- [TASK DETAILS]
Rewrite the items from the line containing "Identify the location of TOXICOLOGICAL." through the end of the items, substituting "Compute" for "Determine" and leaving all else unchanged.

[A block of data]

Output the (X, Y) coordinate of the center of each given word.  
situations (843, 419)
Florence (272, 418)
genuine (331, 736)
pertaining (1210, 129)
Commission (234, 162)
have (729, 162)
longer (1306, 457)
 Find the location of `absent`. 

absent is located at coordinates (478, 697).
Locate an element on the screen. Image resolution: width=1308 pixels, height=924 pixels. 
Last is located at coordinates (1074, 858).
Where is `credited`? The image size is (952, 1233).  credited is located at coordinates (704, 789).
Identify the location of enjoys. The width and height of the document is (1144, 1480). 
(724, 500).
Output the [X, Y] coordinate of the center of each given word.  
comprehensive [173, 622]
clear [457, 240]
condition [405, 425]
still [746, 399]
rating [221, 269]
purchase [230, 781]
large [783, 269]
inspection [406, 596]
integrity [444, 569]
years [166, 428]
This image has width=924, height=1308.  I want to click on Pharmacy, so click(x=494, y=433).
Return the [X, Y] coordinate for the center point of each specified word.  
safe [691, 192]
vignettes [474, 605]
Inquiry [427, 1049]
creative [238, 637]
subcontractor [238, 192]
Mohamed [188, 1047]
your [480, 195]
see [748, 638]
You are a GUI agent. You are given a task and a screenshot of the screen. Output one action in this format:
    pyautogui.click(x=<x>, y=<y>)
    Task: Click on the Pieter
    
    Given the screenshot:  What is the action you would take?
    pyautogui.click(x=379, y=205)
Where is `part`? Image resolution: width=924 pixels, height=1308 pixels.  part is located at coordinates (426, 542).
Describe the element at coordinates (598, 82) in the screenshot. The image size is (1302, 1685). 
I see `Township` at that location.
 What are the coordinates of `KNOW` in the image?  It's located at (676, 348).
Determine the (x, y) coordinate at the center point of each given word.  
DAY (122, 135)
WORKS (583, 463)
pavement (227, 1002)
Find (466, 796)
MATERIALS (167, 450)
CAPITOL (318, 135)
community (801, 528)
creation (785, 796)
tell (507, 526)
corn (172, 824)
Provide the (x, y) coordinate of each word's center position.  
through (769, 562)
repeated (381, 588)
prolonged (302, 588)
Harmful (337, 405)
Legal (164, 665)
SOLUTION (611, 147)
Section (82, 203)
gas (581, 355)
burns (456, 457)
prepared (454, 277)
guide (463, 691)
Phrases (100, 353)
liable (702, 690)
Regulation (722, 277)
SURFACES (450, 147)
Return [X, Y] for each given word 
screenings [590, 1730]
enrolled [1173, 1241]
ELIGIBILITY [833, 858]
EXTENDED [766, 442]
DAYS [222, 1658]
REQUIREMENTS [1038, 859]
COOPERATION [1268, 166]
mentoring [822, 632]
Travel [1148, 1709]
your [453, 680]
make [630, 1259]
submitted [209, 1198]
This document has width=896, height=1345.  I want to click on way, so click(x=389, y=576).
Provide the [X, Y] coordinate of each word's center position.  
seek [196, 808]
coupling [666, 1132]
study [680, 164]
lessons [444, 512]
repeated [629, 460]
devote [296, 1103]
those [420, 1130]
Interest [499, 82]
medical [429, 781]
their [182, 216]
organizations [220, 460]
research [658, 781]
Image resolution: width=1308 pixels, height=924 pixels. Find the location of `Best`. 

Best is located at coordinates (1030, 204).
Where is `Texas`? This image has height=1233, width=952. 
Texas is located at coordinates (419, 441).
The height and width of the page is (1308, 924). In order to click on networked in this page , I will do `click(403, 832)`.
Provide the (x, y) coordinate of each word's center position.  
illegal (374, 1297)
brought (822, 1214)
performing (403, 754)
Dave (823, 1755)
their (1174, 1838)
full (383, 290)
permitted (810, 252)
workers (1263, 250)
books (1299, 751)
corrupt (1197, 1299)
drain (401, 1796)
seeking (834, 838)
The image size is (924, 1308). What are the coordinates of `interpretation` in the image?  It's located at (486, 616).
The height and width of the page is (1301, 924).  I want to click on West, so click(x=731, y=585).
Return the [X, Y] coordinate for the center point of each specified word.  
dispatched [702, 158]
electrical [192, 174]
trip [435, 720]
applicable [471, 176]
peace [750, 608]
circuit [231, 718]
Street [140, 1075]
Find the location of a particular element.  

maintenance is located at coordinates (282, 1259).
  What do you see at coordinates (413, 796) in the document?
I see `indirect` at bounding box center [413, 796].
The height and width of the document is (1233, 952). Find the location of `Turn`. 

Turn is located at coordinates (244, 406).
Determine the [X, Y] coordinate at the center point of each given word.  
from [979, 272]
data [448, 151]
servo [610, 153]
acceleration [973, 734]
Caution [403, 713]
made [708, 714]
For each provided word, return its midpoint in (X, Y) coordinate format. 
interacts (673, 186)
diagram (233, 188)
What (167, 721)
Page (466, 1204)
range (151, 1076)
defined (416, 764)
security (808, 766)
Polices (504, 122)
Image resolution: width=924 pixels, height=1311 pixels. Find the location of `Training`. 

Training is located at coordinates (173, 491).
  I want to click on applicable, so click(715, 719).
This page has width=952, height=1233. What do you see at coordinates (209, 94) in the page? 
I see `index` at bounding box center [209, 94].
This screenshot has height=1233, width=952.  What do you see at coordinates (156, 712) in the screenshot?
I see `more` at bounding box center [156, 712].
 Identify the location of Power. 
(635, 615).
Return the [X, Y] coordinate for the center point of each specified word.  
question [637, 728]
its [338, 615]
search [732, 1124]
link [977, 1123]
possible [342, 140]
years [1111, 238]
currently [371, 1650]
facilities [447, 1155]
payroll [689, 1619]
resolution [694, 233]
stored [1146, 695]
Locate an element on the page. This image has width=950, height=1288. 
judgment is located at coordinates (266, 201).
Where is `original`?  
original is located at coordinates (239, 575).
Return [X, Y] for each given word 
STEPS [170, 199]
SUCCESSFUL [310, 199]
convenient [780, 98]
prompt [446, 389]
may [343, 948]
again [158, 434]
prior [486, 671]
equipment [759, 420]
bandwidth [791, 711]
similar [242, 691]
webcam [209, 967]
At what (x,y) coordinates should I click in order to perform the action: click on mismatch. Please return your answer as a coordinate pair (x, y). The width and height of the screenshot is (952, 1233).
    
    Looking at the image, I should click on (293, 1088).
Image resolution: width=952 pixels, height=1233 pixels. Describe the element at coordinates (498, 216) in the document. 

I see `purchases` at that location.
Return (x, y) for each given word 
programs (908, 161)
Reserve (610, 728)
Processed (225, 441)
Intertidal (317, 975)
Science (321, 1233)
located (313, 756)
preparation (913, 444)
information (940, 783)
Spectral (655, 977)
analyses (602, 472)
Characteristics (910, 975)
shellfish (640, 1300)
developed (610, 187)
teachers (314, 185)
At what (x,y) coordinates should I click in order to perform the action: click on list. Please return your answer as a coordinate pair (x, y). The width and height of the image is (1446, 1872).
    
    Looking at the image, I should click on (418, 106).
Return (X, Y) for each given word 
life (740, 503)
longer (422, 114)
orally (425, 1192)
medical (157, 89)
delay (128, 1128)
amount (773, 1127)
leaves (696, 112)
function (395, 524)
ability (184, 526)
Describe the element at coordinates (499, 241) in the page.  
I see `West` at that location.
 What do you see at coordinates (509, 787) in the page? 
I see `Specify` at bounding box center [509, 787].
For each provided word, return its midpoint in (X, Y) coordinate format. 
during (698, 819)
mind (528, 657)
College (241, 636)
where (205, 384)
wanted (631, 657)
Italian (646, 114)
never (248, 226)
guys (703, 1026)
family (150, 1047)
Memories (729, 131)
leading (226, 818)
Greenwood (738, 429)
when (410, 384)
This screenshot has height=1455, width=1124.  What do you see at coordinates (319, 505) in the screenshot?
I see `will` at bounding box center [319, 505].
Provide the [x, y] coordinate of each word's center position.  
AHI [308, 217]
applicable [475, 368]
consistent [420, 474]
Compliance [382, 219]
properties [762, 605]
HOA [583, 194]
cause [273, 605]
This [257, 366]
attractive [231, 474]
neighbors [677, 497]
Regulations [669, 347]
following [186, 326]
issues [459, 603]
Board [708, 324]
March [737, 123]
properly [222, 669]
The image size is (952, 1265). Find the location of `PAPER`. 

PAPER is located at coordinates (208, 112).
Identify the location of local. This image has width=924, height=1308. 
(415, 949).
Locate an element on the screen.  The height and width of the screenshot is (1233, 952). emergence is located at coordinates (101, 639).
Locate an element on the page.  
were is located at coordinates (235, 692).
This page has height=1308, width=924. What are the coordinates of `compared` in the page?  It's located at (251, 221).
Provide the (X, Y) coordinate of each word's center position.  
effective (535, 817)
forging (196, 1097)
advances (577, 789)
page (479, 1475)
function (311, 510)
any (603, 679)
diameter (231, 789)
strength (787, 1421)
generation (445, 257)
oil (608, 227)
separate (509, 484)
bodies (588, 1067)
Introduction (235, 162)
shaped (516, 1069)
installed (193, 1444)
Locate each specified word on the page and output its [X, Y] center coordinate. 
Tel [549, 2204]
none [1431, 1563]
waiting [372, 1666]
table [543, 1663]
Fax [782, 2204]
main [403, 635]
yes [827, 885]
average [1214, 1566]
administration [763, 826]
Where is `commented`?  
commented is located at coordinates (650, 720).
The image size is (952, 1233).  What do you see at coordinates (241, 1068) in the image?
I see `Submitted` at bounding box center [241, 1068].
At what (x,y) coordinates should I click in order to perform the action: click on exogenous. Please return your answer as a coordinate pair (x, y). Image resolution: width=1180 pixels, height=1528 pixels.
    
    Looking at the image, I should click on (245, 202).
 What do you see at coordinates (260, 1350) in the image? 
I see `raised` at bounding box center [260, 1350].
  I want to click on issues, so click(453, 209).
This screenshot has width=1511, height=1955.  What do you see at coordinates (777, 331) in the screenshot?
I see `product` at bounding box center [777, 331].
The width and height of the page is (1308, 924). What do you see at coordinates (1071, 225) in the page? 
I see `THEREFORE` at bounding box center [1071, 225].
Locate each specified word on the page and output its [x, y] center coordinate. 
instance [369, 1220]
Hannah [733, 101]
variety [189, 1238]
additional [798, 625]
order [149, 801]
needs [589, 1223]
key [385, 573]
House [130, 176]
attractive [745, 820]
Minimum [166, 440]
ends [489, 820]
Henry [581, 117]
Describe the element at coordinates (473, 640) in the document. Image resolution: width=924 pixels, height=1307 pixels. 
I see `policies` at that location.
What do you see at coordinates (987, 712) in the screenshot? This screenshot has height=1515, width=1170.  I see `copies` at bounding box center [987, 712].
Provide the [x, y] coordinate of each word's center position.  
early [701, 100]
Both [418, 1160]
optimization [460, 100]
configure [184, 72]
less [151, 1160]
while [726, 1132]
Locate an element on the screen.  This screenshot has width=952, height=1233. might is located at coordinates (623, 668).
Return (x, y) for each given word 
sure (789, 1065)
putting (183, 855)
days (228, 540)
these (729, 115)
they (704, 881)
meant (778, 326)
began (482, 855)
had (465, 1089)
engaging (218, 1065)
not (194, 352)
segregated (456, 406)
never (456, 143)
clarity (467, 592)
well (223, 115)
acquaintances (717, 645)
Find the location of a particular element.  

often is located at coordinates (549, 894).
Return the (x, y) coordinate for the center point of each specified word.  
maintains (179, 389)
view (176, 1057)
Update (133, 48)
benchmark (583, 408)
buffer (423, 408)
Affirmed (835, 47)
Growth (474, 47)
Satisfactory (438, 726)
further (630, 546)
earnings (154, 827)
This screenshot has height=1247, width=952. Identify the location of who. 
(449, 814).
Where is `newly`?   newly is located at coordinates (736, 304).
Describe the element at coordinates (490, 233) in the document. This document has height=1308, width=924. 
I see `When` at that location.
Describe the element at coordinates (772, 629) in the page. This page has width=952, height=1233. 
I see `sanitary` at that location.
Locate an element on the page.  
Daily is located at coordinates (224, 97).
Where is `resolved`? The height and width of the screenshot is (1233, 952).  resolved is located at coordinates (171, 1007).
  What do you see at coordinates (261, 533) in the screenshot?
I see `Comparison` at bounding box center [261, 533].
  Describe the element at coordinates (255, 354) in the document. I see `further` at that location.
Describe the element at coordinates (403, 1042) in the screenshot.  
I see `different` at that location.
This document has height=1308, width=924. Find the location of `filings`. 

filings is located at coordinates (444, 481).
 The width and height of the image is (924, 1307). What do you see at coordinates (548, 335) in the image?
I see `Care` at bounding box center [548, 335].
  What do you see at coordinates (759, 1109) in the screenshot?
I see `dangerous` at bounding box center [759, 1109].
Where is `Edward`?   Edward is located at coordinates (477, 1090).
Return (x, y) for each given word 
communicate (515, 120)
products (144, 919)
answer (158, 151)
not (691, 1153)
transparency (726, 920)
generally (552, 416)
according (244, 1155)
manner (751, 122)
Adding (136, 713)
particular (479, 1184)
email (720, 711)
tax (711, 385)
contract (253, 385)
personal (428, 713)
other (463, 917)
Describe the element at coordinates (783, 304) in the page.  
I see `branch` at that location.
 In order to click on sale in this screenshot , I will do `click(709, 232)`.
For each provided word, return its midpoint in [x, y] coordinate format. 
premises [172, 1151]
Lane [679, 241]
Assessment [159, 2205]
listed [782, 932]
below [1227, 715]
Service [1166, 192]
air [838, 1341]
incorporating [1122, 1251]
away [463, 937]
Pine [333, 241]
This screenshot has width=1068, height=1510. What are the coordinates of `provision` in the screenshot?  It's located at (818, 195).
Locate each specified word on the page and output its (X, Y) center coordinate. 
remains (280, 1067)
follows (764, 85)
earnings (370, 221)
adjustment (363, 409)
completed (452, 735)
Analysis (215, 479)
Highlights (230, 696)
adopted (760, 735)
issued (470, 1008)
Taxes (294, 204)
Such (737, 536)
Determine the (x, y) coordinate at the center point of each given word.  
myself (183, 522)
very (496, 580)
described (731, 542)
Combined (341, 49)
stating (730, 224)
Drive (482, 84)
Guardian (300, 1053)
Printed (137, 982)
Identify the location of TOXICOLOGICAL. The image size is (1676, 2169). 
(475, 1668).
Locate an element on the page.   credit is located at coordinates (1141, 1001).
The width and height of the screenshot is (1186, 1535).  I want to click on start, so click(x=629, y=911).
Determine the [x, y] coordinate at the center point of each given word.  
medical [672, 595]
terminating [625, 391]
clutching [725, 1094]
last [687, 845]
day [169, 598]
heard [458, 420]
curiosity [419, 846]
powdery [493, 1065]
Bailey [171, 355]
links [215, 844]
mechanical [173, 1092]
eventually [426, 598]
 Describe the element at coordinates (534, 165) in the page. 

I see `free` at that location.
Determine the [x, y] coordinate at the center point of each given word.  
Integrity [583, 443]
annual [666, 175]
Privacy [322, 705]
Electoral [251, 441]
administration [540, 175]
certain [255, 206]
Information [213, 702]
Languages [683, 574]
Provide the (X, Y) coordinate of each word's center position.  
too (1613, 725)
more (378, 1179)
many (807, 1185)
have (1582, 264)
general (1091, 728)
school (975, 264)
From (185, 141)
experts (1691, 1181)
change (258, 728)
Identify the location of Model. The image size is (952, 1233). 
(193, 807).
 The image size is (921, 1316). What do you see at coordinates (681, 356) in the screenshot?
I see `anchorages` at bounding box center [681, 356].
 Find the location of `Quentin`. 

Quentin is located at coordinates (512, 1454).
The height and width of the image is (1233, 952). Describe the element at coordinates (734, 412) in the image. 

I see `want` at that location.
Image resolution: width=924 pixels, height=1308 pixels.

- [OUTPUT OF THE TASK]
Identify the location of TOXICOLOGICAL. The image size is (1676, 2169). 
(475, 1668).
Locate an element on the page.   credit is located at coordinates (1141, 1001).
The width and height of the screenshot is (1186, 1535).  I want to click on start, so click(x=629, y=911).
Compute the [x, y] coordinate at the center point of each given word.  
medical [672, 595]
terminating [625, 391]
clutching [725, 1094]
last [687, 845]
day [169, 598]
heard [458, 420]
curiosity [419, 846]
powdery [493, 1065]
Bailey [171, 355]
links [215, 844]
mechanical [173, 1092]
eventually [426, 598]
 Describe the element at coordinates (534, 165) in the page. 

I see `free` at that location.
Compute the [x, y] coordinate at the center point of each given word.  
Integrity [583, 443]
annual [666, 175]
Privacy [322, 705]
Electoral [251, 441]
administration [540, 175]
certain [255, 206]
Information [213, 702]
Languages [683, 574]
Provide the (X, Y) coordinate of each word's center position.  
too (1613, 725)
more (378, 1179)
many (807, 1185)
have (1582, 264)
general (1091, 728)
school (975, 264)
From (185, 141)
experts (1691, 1181)
change (258, 728)
Identify the location of Model. The image size is (952, 1233). 
(193, 807).
 The image size is (921, 1316). What do you see at coordinates (681, 356) in the screenshot?
I see `anchorages` at bounding box center [681, 356].
 Find the location of `Quentin`. 

Quentin is located at coordinates (512, 1454).
The height and width of the image is (1233, 952). Describe the element at coordinates (734, 412) in the image. 

I see `want` at that location.
Image resolution: width=924 pixels, height=1308 pixels.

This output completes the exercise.